**ENTRIES SUPPLIED**.
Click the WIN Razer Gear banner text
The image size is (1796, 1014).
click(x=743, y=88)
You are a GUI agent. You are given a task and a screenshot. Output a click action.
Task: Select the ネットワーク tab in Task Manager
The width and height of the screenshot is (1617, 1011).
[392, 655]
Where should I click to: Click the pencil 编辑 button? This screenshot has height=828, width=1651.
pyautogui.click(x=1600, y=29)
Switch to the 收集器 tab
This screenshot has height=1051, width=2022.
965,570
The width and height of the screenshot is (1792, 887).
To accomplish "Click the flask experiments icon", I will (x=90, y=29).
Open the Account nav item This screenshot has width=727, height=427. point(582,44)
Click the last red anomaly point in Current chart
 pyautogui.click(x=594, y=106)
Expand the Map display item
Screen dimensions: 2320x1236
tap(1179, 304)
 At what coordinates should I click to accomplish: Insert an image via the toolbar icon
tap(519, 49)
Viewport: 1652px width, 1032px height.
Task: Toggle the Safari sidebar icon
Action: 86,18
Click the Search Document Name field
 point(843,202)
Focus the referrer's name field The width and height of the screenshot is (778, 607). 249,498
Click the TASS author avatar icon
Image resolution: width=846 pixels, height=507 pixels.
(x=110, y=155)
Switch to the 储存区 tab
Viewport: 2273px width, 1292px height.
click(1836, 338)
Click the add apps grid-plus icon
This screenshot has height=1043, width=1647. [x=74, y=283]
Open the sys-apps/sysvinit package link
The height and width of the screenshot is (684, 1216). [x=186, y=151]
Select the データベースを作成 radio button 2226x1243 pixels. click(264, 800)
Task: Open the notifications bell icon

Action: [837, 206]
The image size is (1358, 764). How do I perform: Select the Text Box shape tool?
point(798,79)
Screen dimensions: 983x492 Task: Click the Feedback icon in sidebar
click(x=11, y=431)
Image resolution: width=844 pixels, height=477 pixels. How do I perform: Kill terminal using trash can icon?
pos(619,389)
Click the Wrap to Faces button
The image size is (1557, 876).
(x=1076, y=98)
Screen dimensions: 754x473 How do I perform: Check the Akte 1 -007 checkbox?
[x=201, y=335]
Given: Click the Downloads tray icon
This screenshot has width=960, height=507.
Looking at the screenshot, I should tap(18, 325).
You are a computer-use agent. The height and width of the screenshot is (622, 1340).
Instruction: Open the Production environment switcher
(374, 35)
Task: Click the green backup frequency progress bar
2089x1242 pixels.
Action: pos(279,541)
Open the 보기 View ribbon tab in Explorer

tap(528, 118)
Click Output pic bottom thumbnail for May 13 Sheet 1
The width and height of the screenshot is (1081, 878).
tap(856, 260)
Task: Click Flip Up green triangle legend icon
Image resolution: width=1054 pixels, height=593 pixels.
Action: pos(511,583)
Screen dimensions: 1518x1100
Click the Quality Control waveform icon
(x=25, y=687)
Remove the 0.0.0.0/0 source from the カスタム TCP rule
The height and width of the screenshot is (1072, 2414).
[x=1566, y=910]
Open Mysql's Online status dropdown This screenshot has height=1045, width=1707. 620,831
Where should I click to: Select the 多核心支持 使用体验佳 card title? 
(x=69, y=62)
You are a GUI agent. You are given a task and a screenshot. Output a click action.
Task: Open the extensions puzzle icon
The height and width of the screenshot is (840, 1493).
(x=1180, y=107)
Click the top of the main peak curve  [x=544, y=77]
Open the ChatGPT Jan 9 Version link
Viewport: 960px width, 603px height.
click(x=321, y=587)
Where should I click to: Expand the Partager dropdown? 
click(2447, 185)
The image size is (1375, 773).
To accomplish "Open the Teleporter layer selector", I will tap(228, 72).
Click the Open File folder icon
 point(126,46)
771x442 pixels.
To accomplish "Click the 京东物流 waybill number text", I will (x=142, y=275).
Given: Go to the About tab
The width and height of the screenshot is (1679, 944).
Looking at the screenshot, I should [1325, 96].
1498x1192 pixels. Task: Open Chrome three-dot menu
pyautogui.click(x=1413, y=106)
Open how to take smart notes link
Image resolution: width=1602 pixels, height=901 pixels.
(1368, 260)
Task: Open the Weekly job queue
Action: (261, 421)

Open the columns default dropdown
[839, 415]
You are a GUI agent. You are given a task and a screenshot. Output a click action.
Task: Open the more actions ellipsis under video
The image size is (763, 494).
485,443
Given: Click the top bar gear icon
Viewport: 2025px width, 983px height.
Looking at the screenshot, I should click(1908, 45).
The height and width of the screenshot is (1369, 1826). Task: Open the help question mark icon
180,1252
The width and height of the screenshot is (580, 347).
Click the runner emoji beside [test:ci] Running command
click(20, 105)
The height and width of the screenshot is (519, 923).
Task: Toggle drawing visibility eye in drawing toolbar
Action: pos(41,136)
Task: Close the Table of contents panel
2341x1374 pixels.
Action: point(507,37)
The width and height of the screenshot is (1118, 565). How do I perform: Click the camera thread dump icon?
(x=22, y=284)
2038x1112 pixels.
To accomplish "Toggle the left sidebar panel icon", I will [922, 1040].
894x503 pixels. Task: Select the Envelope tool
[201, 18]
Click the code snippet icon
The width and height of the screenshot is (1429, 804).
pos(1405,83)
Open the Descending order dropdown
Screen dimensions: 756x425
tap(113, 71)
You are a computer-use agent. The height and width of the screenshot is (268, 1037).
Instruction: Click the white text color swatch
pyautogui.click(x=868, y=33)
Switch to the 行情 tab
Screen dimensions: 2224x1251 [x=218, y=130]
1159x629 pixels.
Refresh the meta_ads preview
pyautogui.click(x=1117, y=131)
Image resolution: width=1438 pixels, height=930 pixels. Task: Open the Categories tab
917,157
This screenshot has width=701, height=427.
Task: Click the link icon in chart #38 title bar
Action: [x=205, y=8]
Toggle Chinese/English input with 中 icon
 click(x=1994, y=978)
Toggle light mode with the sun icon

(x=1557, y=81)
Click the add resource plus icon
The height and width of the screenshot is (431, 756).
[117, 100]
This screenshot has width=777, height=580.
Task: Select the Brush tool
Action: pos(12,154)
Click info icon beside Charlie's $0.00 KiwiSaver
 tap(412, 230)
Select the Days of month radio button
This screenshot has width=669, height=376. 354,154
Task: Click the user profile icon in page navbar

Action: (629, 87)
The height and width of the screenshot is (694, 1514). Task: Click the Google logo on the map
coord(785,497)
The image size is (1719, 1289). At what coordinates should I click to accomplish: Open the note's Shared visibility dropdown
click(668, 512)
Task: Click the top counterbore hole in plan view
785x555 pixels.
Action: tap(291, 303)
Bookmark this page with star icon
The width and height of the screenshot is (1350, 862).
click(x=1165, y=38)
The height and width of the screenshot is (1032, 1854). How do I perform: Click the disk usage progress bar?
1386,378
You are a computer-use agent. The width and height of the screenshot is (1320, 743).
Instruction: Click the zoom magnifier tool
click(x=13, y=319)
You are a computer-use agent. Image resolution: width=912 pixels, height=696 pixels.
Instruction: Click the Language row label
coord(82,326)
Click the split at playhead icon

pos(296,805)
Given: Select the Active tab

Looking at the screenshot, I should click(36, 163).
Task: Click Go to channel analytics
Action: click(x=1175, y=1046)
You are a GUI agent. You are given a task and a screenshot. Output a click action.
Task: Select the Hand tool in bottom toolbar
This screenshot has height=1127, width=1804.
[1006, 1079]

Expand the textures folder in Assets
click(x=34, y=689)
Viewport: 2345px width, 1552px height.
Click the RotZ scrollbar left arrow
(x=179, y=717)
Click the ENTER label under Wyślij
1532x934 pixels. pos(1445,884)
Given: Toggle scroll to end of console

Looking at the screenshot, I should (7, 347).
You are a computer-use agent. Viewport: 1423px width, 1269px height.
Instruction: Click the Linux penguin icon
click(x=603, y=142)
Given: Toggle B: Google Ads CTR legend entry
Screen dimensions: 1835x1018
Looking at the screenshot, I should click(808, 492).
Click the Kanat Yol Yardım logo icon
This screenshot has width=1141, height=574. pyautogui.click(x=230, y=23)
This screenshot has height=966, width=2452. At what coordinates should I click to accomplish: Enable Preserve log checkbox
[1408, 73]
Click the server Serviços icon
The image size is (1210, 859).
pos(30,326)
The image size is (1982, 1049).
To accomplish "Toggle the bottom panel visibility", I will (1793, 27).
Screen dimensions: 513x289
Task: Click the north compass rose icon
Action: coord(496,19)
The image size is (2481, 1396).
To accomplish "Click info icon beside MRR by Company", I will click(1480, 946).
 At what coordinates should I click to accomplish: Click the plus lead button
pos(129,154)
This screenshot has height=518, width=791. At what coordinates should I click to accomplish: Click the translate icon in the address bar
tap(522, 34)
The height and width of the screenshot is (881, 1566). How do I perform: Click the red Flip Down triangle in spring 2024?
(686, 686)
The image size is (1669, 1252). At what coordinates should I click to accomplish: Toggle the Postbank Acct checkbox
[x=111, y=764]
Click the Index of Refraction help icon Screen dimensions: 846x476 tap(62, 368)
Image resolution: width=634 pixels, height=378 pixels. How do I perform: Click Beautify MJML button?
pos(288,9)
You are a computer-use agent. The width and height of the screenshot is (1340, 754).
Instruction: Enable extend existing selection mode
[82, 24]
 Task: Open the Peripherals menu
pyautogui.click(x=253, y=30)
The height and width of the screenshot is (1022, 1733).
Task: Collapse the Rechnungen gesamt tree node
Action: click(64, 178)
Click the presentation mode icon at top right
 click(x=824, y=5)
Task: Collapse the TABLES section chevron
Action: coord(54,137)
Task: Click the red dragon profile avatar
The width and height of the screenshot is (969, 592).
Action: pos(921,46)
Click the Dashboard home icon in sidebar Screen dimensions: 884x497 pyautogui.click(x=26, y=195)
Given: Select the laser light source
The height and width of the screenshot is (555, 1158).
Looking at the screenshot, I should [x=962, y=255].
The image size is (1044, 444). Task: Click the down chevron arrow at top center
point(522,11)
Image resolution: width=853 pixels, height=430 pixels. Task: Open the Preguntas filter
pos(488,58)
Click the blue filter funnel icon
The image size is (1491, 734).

**YOUR ASSIGNMENT**.
Reproduce only the lines above spanning from the line containing "The height and width of the screenshot is (840, 1493)." through the line containing "The width and height of the screenshot is (580, 347).", word for word.

**ANSWER BOX**.
The height and width of the screenshot is (840, 1493).
(x=1180, y=107)
Click the top of the main peak curve  [x=544, y=77]
Open the ChatGPT Jan 9 Version link
Viewport: 960px width, 603px height.
click(x=321, y=587)
Where should I click to: Expand the Partager dropdown? 
click(2447, 185)
The image size is (1375, 773).
To accomplish "Open the Teleporter layer selector", I will tap(228, 72).
Click the Open File folder icon
 point(126,46)
771x442 pixels.
To accomplish "Click the 京东物流 waybill number text", I will (x=142, y=275).
Given: Go to the About tab
The width and height of the screenshot is (1679, 944).
Looking at the screenshot, I should [1325, 96].
1498x1192 pixels. Task: Open Chrome three-dot menu
pyautogui.click(x=1413, y=106)
Open how to take smart notes link
Image resolution: width=1602 pixels, height=901 pixels.
(1368, 260)
Task: Open the Weekly job queue
Action: (261, 421)

Open the columns default dropdown
[839, 415]
You are a GUI agent. You are given a task and a screenshot. Output a click action.
Task: Open the more actions ellipsis under video
The image size is (763, 494).
485,443
Given: Click the top bar gear icon
Viewport: 2025px width, 983px height.
Looking at the screenshot, I should click(1908, 45).
The height and width of the screenshot is (1369, 1826). Task: Open the help question mark icon
180,1252
The width and height of the screenshot is (580, 347).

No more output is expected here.